Nel dettaglio, il dato sull’export è stato fortemente condizionato da un aumento del 5,4 per cento delle vendite verso i Paesi extraeuropei; l’incremento ha riguardato tutti i raggruppamenti di beni e, in particolare, quelli strumentali (+5,7 per cento). Al contrario, le esportazioni nel mercato europeo hanno segnato una flessione pari allo 0,4 per cento.

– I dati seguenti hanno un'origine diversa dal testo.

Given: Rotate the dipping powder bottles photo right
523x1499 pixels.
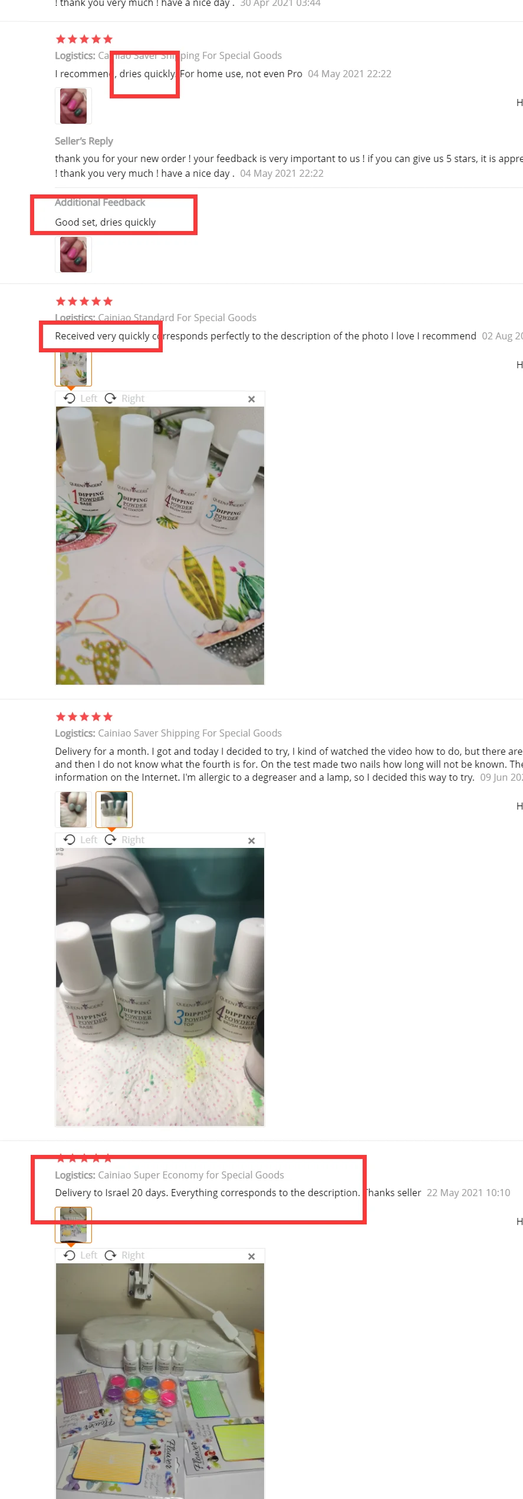Looking at the screenshot, I should [x=124, y=398].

Su base annuale, le vendite aumentano lievemente (+0,2 per cento); si osserva un’espansione decisa verso l’area Ue (+2,4 per cento) e una diminuzione analoga nei confronti dell’area extra Ue (-2,3 per cento).

 

Le importazioni, invece, registrano un incremento sia grazie al mercato europeo, sia a quello extraeuropeo che, rispettivamente, fanno segnare una maggiorazione del 2,1 e del 4,6 per cento.

 

Nel trimestre compreso tra marzo e maggio, poi, l’export marca segno negativo, contraendosi di 0,9 punti percentuali (calano, in particolare, le vendite nell’area extra-Ue del l’-1,5 per cento).